■ ESTRATTO DELLA PAGINA ■
▬▬▬▬▬▬

Un convegno promosso da Assonime e dall’Università Bocconi ha messo in evidenza l’evoluzione della governance d’impresa in Italia, nella quale l’innovazione punta sulla lista del consiglio uscente e sul modello monistico – Ecco perchè

Governance d’impresa, il modello monistico guadagna terreno

“L’evoluzione della governance d’impresa è, prima di tutto, una scelta strategica che dimostra la lungimiranza e la sensibilità di chi ha il coraggio di innovare: la lista del consiglio uscente e il modello monistico ne sono un esempio e meritano di essere sostenuti”. Lo ha dichiarato Marcello Bianchi, Vice Direttore Generale di Assonime a conclusione del convegno organizzato dalla medesima associazione il 14 giungo scorso presso l’Università Bocconi e dedicato al sistema dei controlli societari, con lo sguardo rivolto alla portata innovatrice del modello monistico. 

“L’evoluzione degli assetti proprietari con l’apertura delle società quotate a investitori interazionali e la necessità di affrontare la crescente complessità delle regole che impattano sugli assetti organizzativi rappresentano – spiega Bianchi – uno stimolo a riflettere sulle strategie di governance e a esplorare le opzioni che legge e autodisciplina offrono alle imprese quotate. “L’aumento della contendibilità delle più grandi società quotate e le crescenti attenzioni del regolatore al ruolo che il board ricopre nelle scelte di governance, hanno stimolato alcune imprese a una maggiore responsabilizzazione del consiglio, anche con riferimento alla sua adeguata composizione. La lista del consiglio è scelta da un numero esiguo ma crescente di imprese, soprattutto quelle di maggiori dimensioni e caratterizzate da assetti proprietari più diffusi, e presenta – ha sottolineato Bianchi – notevoli pregi. Oltre alla maggiore riconoscibilità internazionale, tale strumento consente di definire una struttura unitaria del board in termini di competenze e professionalità necessarie per il suo efficace funzionamento e quello dei suoi comitati, prevenendo il rischio di un’eccessiva frammentazione degli organi sociali. Non da ultimo i dati dimostrano che la lista del consiglio piace al mercato, raccogliendo un gradimento complessivo superiore alle liste presentate dall’azionista di controllo (+20%) e un deciso sostegno degli investitori che sembrano preferirla alla lista dell’azionista di controllo (+50%)”.

▬▬▬▬▬▬

■ ESERCIZIO SCRITTO 1 ■
Estrai dall'elenco le righe che vanno da quella contenente "operations [677, 578]" a quella contenente "PARTICIPANT (227, 87)", entrambe incluse, e riportale identiche, senza alcuna modifica.

▬▬▬▬▬▬

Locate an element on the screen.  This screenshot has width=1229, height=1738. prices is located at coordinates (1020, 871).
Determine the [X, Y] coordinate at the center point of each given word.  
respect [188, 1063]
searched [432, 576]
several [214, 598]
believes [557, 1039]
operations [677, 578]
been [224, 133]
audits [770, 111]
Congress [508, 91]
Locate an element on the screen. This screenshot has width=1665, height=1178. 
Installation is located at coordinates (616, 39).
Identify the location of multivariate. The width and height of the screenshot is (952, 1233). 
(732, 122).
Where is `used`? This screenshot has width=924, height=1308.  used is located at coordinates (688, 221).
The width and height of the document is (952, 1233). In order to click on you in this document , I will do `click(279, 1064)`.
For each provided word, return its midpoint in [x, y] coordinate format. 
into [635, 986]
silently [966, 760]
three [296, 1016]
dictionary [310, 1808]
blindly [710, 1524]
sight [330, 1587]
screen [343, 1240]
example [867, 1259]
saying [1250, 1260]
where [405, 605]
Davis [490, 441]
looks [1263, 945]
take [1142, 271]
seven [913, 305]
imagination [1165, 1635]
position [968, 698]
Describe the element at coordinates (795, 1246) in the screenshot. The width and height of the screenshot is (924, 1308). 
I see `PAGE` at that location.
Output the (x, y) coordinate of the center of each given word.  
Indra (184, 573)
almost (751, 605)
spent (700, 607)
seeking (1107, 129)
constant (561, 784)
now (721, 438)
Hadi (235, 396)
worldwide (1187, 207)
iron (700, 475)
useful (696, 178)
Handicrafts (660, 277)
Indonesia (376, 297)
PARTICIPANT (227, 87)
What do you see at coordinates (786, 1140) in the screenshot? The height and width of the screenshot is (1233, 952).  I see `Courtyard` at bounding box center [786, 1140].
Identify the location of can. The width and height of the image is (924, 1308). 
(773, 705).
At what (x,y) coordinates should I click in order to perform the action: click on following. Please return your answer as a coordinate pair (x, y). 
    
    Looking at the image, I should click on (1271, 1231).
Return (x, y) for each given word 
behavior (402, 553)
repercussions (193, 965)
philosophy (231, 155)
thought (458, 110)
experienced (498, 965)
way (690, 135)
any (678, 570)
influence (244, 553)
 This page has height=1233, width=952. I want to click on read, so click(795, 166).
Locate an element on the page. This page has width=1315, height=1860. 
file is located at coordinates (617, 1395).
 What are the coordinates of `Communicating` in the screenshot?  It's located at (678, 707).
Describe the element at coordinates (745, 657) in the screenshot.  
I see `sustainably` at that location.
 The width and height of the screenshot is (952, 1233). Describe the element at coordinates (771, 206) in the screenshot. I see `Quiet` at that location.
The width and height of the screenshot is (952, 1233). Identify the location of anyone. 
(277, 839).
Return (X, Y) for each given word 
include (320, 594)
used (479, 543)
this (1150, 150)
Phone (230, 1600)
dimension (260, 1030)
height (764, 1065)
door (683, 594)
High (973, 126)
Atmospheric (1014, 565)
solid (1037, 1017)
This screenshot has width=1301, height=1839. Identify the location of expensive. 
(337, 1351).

▬▬▬▬▬▬

■ ESERCIZIO SCRITTO 2 ■
Secondo l'estratto sulla governance d'impresa, di quanto il gradimento complessivo raccolto dalla lista del consiglio supera quello delle liste presentate dall'azionista di controllo?

■ RISPOSTA 1 ■
operations [677, 578]
been [224, 133]
audits [770, 111]
Congress [508, 91]
Locate an element on the screen. This screenshot has width=1665, height=1178. 
Installation is located at coordinates (616, 39).
Identify the location of multivariate. The width and height of the screenshot is (952, 1233). 
(732, 122).
Where is `used`? This screenshot has width=924, height=1308.  used is located at coordinates (688, 221).
The width and height of the document is (952, 1233). In order to click on you in this document , I will do `click(279, 1064)`.
For each provided word, return its midpoint in [x, y] coordinate format. 
into [635, 986]
silently [966, 760]
three [296, 1016]
dictionary [310, 1808]
blindly [710, 1524]
sight [330, 1587]
screen [343, 1240]
example [867, 1259]
saying [1250, 1260]
where [405, 605]
Davis [490, 441]
looks [1263, 945]
take [1142, 271]
seven [913, 305]
imagination [1165, 1635]
position [968, 698]
Describe the element at coordinates (795, 1246) in the screenshot. The width and height of the screenshot is (924, 1308). 
I see `PAGE` at that location.
Output the (x, y) coordinate of the center of each given word.  
Indra (184, 573)
almost (751, 605)
spent (700, 607)
seeking (1107, 129)
constant (561, 784)
now (721, 438)
Hadi (235, 396)
worldwide (1187, 207)
iron (700, 475)
useful (696, 178)
Handicrafts (660, 277)
Indonesia (376, 297)
PARTICIPANT (227, 87)

■ RISPOSTA 2 ■
Lo supera del 20%.